Exercise prompt: Please count the lines in the records below that contain the string "tool". Case counts, and your reply should be only the number.

Exercise input:
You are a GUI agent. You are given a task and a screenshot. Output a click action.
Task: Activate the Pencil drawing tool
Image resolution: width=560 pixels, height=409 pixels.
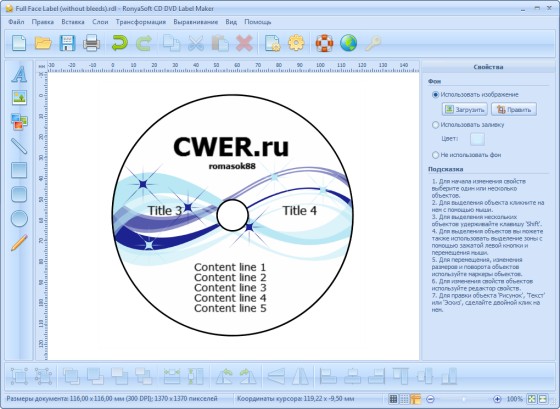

==

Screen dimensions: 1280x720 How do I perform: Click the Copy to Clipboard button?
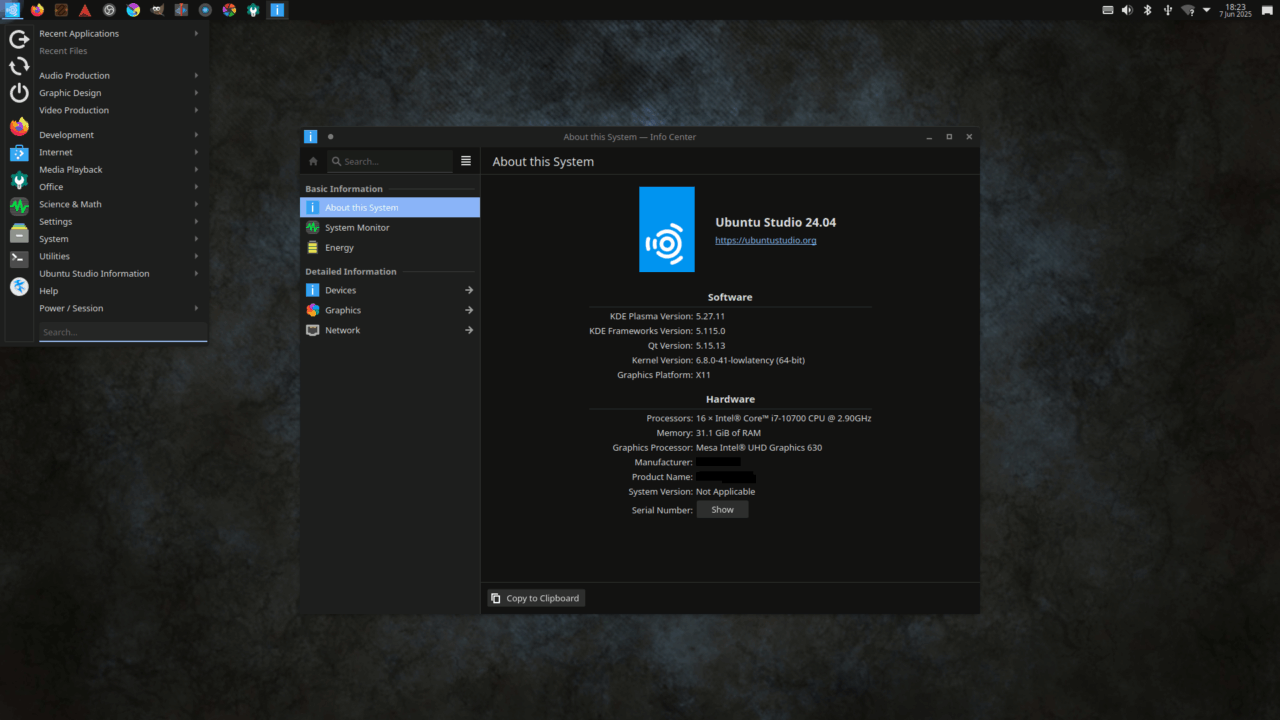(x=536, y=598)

Answer to the problem: 1